=== EXERCISE DETAILS ===
Can you write out every line of the material below word for word, leaving out the pictures?

=== SUPPLIED DATA ===
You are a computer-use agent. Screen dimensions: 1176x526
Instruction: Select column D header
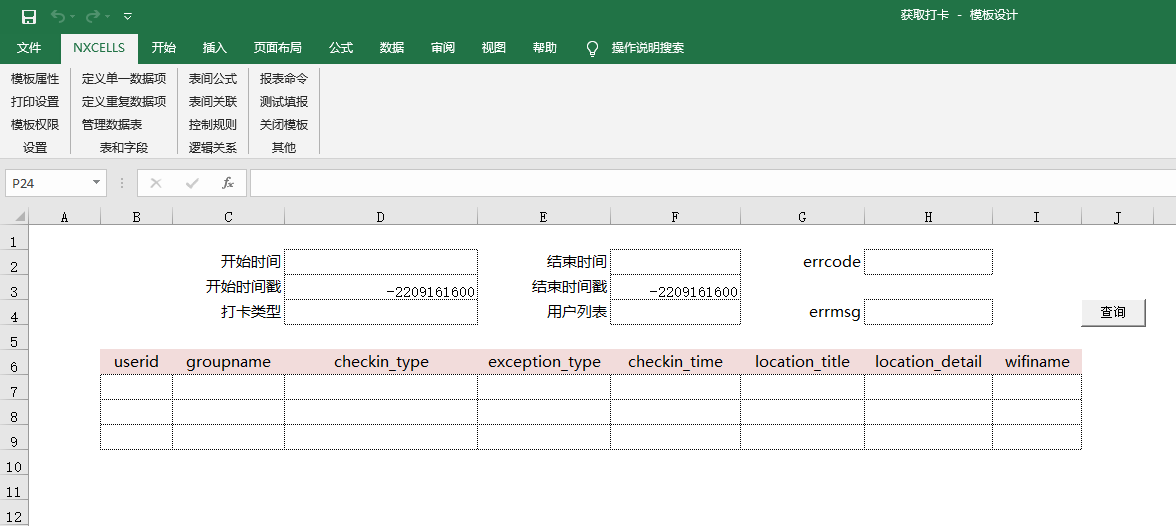point(381,217)
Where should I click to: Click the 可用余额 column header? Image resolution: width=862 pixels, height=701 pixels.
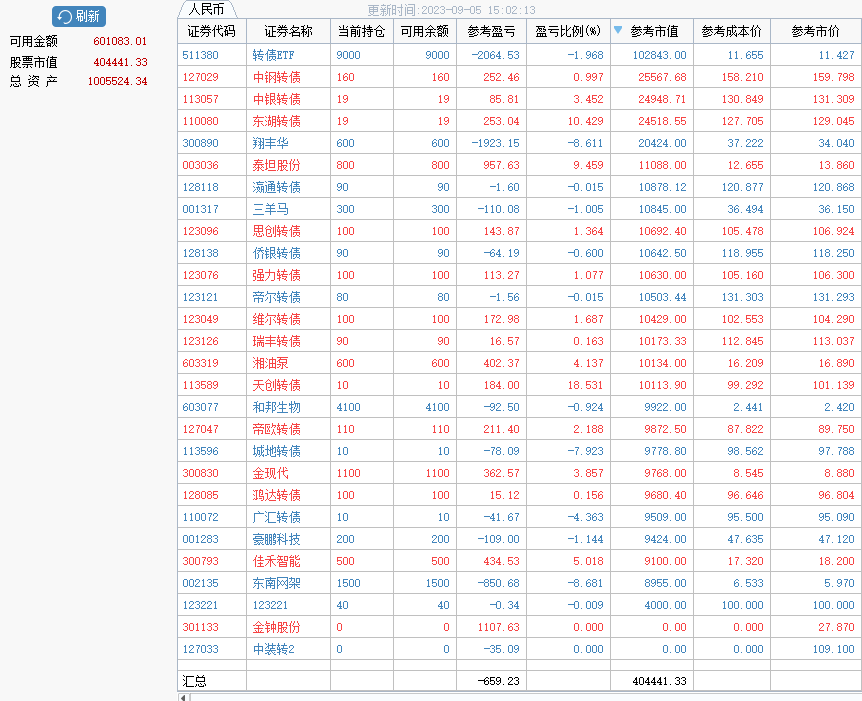coord(424,31)
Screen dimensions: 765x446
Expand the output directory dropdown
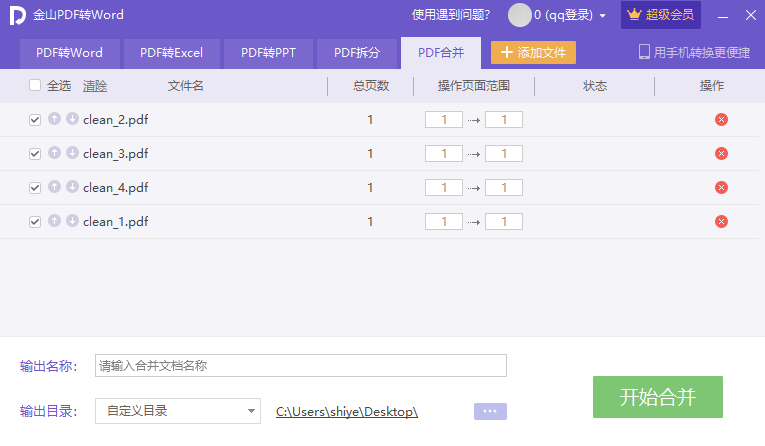[251, 410]
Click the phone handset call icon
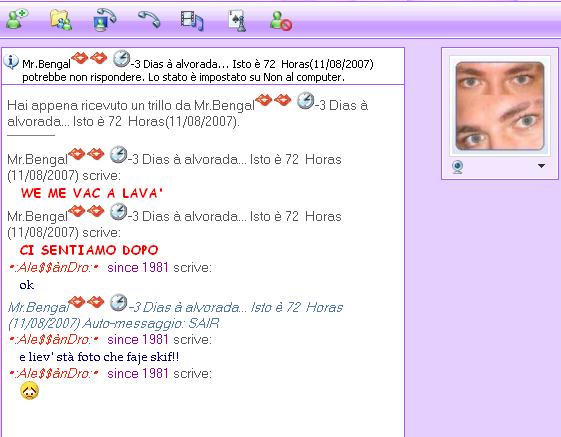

=== TASK SOLUTION ===
You are a computer-use agent. Screen dimensions: 1176x526
Instruction: Select column D header
point(381,217)
Where should I click to: Click the 可用余额 column header? Image resolution: width=862 pixels, height=701 pixels.
coord(424,31)
Screen dimensions: 765x446
Expand the output directory dropdown
[251, 410]
Click the phone handset call icon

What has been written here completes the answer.